Amanda had moved back, into the fire-thrown shadows over by the exit door. Standing there, she was nearly invisible to those nearer the flames. "You can come and sit with us, Amanda ap Morgan," said Bleys. "I'm not here to try to do any harm to Hal. He and I know that it'd make no difference to history if either or both of us died. The historical forces are in motion. We're only the aiming point of each side." "Perhaps. Perhaps not," answered Amanda's voice. "I'll stay here, thanks." "It's all right, Amanda," Hal said with his eyes unmoving on Bleys, "I don't think he'd try to kill me, here - even if he could. "Come now," Bleys smiled, "do you think that if I'd come, seriously intending to do away with you, I'd have come at all unless I was sure I could?" "If you were to try," said Amanda, and her voice had a curious, remote sound, almost an echo to it as if she spoke from a far distance, "you'd never leave this room, yourself, Bleys Ahrens." "It's really all right, Amanda," said Hal, still without taking his eyes off the man opposite. "I'm safe." "Perhaps now, if you say so," said Amanda. "Five seconds from now, who knows? I'll stay here."

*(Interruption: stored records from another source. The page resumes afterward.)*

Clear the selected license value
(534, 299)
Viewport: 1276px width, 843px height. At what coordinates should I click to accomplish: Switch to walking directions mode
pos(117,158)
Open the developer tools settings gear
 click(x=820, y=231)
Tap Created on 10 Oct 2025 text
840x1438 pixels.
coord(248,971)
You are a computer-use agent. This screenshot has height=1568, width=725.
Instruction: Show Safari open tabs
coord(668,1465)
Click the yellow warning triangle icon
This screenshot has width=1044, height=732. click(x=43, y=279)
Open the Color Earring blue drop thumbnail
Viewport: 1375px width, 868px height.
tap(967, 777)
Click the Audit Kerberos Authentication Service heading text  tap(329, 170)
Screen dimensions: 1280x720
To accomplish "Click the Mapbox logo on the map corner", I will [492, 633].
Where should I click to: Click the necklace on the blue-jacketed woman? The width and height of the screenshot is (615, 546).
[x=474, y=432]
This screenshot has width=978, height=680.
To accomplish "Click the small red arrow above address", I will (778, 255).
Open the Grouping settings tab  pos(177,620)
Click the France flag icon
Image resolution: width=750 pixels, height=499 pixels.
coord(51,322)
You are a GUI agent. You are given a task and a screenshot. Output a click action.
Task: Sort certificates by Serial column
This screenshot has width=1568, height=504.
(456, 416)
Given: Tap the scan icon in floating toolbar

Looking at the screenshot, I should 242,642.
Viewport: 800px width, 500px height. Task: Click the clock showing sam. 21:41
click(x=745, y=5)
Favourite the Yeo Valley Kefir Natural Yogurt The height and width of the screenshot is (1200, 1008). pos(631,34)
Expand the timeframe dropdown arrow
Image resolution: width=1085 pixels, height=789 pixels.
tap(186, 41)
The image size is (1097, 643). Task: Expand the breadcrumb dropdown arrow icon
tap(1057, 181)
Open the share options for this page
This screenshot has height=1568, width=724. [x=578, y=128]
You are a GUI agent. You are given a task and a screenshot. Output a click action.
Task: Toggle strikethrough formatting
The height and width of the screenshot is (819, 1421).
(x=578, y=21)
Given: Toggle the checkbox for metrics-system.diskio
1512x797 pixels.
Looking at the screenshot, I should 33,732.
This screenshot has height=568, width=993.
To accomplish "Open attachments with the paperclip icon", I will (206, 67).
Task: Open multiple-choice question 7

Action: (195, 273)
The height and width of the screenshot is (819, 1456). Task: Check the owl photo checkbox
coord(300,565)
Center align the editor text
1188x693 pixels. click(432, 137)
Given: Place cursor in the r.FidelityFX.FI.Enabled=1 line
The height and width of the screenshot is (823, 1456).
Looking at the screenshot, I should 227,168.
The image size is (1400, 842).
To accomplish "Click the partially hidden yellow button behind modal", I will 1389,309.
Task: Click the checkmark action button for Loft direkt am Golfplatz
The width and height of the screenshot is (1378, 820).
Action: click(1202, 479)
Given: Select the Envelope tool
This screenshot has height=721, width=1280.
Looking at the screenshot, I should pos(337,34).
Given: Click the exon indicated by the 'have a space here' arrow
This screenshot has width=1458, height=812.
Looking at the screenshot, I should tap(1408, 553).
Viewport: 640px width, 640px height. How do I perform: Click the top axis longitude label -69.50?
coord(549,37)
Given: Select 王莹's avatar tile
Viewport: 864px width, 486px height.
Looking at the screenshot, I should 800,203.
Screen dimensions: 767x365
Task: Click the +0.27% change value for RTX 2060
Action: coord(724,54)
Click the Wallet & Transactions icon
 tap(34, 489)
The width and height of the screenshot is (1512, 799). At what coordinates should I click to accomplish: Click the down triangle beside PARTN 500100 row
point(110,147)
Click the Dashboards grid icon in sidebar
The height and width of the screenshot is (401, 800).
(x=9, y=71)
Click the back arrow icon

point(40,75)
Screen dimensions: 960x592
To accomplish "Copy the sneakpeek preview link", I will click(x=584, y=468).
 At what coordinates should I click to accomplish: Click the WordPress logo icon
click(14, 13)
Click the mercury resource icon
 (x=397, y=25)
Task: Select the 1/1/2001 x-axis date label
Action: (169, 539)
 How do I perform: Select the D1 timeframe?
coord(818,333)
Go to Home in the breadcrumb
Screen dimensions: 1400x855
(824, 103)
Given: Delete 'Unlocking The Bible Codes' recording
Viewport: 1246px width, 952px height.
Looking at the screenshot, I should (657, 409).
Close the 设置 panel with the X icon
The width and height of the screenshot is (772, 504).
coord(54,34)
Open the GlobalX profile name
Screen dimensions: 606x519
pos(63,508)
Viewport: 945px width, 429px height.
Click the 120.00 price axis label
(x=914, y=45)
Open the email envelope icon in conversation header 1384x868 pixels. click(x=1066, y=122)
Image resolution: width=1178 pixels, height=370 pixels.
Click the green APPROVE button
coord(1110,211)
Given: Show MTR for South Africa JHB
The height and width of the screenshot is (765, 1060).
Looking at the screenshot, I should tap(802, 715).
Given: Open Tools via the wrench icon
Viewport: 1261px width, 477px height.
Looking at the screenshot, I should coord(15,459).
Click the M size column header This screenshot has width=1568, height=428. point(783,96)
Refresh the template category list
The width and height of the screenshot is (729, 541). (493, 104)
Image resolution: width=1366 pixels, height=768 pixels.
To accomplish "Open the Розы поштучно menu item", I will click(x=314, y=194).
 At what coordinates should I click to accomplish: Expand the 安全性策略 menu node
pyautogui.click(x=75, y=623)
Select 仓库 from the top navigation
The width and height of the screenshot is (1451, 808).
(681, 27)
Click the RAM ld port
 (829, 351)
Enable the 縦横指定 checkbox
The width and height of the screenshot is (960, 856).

Bleys shrugged and concentrated on Hal. "Surprised to see me?" he asked. "No," said Hal. "Clearly, the pictures taken by that flyover were studied after all." "Yes. You didn't really expect to leave the Final Encyclopedia for one of the Younger Worlds without my hearing about it eventually, did you?" said Bleys. "You can't shut off all traffic between the Final Encyclopedia and the surface of Old Earth, and no matter how reliable the people making the trip back and forth, information is going to travel with them. Information leaks, and the leakage reaches me, eventually, since we're always watching you there at Old Earth."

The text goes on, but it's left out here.